*Exercise prompt*: Would you please write out each entry precisely as given?

┌──

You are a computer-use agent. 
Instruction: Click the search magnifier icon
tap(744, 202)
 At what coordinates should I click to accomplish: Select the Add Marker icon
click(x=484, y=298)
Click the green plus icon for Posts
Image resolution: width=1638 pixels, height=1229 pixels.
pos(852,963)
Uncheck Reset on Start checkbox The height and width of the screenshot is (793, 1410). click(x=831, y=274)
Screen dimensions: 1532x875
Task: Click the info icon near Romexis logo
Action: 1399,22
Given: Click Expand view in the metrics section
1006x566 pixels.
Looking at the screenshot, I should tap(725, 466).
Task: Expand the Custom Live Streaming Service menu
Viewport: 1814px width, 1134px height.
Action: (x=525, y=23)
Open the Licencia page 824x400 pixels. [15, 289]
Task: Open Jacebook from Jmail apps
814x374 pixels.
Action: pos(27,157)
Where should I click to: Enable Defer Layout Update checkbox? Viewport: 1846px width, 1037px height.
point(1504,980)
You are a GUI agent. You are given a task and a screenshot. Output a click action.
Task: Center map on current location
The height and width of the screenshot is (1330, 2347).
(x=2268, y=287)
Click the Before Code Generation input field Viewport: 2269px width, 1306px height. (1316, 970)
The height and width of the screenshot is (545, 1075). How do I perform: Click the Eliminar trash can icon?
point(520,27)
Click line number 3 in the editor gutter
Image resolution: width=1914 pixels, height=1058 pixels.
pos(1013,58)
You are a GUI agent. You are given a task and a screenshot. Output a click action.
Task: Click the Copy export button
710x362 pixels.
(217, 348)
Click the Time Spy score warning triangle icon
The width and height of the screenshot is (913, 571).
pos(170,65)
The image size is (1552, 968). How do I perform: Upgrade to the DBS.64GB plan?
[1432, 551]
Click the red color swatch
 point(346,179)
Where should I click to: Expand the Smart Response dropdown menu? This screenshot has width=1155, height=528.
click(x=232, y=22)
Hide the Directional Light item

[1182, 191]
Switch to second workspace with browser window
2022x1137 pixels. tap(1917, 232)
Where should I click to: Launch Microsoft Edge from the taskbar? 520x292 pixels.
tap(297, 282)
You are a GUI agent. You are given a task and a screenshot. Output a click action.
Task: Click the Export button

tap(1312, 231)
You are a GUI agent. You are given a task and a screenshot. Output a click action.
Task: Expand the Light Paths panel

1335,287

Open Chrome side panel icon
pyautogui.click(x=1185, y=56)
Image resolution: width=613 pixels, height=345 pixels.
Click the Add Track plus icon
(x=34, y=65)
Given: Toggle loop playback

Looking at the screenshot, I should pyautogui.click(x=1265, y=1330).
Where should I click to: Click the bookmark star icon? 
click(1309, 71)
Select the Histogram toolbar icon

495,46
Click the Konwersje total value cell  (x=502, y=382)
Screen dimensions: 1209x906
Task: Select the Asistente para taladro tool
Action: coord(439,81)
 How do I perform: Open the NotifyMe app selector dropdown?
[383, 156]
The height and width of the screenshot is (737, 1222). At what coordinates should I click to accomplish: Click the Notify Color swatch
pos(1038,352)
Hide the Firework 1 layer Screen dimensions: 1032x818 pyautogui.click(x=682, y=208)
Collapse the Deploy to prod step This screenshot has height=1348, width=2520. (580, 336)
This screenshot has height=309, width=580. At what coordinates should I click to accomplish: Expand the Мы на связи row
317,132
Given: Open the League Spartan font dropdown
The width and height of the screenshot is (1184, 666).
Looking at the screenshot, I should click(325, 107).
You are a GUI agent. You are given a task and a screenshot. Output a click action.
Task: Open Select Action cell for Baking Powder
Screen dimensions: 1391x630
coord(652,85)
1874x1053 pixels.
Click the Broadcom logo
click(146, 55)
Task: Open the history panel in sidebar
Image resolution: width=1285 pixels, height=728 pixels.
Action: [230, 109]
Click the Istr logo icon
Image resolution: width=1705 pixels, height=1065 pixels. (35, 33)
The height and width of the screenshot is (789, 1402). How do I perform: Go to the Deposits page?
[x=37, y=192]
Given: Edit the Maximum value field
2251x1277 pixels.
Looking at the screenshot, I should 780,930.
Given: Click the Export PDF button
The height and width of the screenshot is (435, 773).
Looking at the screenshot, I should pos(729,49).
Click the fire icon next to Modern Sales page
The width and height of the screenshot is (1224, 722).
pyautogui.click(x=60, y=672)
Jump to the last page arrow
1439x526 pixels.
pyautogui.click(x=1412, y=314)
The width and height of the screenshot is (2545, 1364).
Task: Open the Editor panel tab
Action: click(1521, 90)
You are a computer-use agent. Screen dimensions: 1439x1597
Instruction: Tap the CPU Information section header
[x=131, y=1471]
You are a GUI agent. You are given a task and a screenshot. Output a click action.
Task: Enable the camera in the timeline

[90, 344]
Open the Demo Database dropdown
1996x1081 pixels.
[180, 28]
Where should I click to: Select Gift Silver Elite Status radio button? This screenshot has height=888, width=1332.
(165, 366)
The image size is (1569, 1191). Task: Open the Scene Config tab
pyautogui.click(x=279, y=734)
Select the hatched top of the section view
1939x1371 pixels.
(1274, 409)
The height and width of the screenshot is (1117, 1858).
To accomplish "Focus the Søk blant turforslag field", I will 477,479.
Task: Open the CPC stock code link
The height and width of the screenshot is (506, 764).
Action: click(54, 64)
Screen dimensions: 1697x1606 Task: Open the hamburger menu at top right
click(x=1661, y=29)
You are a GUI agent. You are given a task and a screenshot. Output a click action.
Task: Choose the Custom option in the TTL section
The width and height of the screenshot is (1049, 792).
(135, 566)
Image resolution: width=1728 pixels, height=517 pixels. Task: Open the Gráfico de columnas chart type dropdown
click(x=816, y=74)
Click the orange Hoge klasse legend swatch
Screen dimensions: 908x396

└──

*Answer to the exercise*:
You are a computer-use agent. 
Instruction: Click the search magnifier icon
tap(744, 202)
 At what coordinates should I click to accomplish: Select the Add Marker icon
click(x=484, y=298)
Click the green plus icon for Posts
Image resolution: width=1638 pixels, height=1229 pixels.
pos(852,963)
Uncheck Reset on Start checkbox The height and width of the screenshot is (793, 1410). click(x=831, y=274)
Screen dimensions: 1532x875
Task: Click the info icon near Romexis logo
Action: 1399,22
Given: Click Expand view in the metrics section
1006x566 pixels.
Looking at the screenshot, I should tap(725, 466).
Task: Expand the Custom Live Streaming Service menu
Viewport: 1814px width, 1134px height.
Action: (x=525, y=23)
Open the Licencia page 824x400 pixels. [15, 289]
Task: Open Jacebook from Jmail apps
814x374 pixels.
Action: pos(27,157)
Where should I click to: Enable Defer Layout Update checkbox? Viewport: 1846px width, 1037px height.
point(1504,980)
You are a GUI agent. You are given a task and a screenshot. Output a click action.
Task: Center map on current location
The height and width of the screenshot is (1330, 2347).
(x=2268, y=287)
Click the Before Code Generation input field Viewport: 2269px width, 1306px height. (1316, 970)
The height and width of the screenshot is (545, 1075). How do I perform: Click the Eliminar trash can icon?
point(520,27)
Click line number 3 in the editor gutter
Image resolution: width=1914 pixels, height=1058 pixels.
pos(1013,58)
You are a GUI agent. You are given a task and a screenshot. Output a click action.
Task: Click the Copy export button
710x362 pixels.
(217, 348)
Click the Time Spy score warning triangle icon
The width and height of the screenshot is (913, 571).
pos(170,65)
The image size is (1552, 968). How do I perform: Upgrade to the DBS.64GB plan?
[1432, 551]
Click the red color swatch
 point(346,179)
Where should I click to: Expand the Smart Response dropdown menu? This screenshot has width=1155, height=528.
click(x=232, y=22)
Hide the Directional Light item

[1182, 191]
Switch to second workspace with browser window
2022x1137 pixels. tap(1917, 232)
Where should I click to: Launch Microsoft Edge from the taskbar? 520x292 pixels.
tap(297, 282)
You are a GUI agent. You are given a task and a screenshot. Output a click action.
Task: Click the Export button

tap(1312, 231)
You are a GUI agent. You are given a task and a screenshot. Output a click action.
Task: Expand the Light Paths panel

1335,287

Open Chrome side panel icon
pyautogui.click(x=1185, y=56)
Image resolution: width=613 pixels, height=345 pixels.
Click the Add Track plus icon
(x=34, y=65)
Given: Toggle loop playback

Looking at the screenshot, I should pyautogui.click(x=1265, y=1330).
Where should I click to: Click the bookmark star icon? 
click(1309, 71)
Select the Histogram toolbar icon

495,46
Click the Konwersje total value cell  (x=502, y=382)
Screen dimensions: 1209x906
Task: Select the Asistente para taladro tool
Action: coord(439,81)
 How do I perform: Open the NotifyMe app selector dropdown?
[383, 156]
The height and width of the screenshot is (737, 1222). At what coordinates should I click to accomplish: Click the Notify Color swatch
pos(1038,352)
Hide the Firework 1 layer Screen dimensions: 1032x818 pyautogui.click(x=682, y=208)
Collapse the Deploy to prod step This screenshot has height=1348, width=2520. (580, 336)
This screenshot has height=309, width=580. At what coordinates should I click to accomplish: Expand the Мы на связи row
317,132
Given: Open the League Spartan font dropdown
The width and height of the screenshot is (1184, 666).
Looking at the screenshot, I should click(325, 107).
You are a GUI agent. You are given a task and a screenshot. Output a click action.
Task: Open Select Action cell for Baking Powder
Screen dimensions: 1391x630
coord(652,85)
1874x1053 pixels.
Click the Broadcom logo
click(146, 55)
Task: Open the history panel in sidebar
Image resolution: width=1285 pixels, height=728 pixels.
Action: [230, 109]
Click the Istr logo icon
Image resolution: width=1705 pixels, height=1065 pixels. (35, 33)
The height and width of the screenshot is (789, 1402). How do I perform: Go to the Deposits page?
[x=37, y=192]
Given: Edit the Maximum value field
2251x1277 pixels.
Looking at the screenshot, I should 780,930.
Given: Click the Export PDF button
The height and width of the screenshot is (435, 773).
Looking at the screenshot, I should pos(729,49).
Click the fire icon next to Modern Sales page
The width and height of the screenshot is (1224, 722).
pyautogui.click(x=60, y=672)
Jump to the last page arrow
1439x526 pixels.
pyautogui.click(x=1412, y=314)
The width and height of the screenshot is (2545, 1364).
Task: Open the Editor panel tab
Action: click(1521, 90)
You are a computer-use agent. Screen dimensions: 1439x1597
Instruction: Tap the CPU Information section header
[x=131, y=1471]
You are a GUI agent. You are given a task and a screenshot. Output a click action.
Task: Enable the camera in the timeline

[90, 344]
Open the Demo Database dropdown
1996x1081 pixels.
[180, 28]
Where should I click to: Select Gift Silver Elite Status radio button? This screenshot has height=888, width=1332.
(165, 366)
The image size is (1569, 1191). Task: Open the Scene Config tab
pyautogui.click(x=279, y=734)
Select the hatched top of the section view
1939x1371 pixels.
(1274, 409)
The height and width of the screenshot is (1117, 1858).
To accomplish "Focus the Søk blant turforslag field", I will 477,479.
Task: Open the CPC stock code link
The height and width of the screenshot is (506, 764).
Action: click(54, 64)
Screen dimensions: 1697x1606 Task: Open the hamburger menu at top right
click(x=1661, y=29)
You are a GUI agent. You are given a task and a screenshot. Output a click action.
Task: Choose the Custom option in the TTL section
The width and height of the screenshot is (1049, 792).
(135, 566)
Image resolution: width=1728 pixels, height=517 pixels. Task: Open the Gráfico de columnas chart type dropdown
click(x=816, y=74)
Click the orange Hoge klasse legend swatch
Screen dimensions: 908x396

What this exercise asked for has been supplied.